Items from a data source
________________________

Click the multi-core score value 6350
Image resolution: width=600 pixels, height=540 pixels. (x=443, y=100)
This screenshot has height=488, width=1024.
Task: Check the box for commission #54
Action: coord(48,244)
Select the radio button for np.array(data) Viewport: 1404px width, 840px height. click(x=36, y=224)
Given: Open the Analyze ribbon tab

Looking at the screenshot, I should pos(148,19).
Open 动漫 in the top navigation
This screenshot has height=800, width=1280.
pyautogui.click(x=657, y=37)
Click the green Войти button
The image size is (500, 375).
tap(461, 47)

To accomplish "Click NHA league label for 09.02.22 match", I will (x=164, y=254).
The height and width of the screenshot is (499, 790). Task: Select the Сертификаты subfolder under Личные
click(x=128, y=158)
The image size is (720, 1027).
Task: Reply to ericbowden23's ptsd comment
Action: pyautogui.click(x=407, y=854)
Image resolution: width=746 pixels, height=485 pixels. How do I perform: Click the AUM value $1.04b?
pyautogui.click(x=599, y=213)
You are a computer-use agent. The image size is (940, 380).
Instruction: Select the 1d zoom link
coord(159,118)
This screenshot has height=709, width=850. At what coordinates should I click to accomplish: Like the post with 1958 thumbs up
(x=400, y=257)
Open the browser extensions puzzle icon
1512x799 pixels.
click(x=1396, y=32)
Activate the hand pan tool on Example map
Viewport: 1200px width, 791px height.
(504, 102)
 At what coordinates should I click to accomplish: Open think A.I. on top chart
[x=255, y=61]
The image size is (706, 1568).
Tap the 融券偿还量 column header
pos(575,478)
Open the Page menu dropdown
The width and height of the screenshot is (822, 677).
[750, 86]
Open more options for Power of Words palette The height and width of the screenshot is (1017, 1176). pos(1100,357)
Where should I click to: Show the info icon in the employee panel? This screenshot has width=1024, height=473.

________________________

WORK INSTRUCTIONS:
Only the number is wanted: count the lines of the records that hold the word "icon".

ANSWER FOR THIS EXERCISE:
2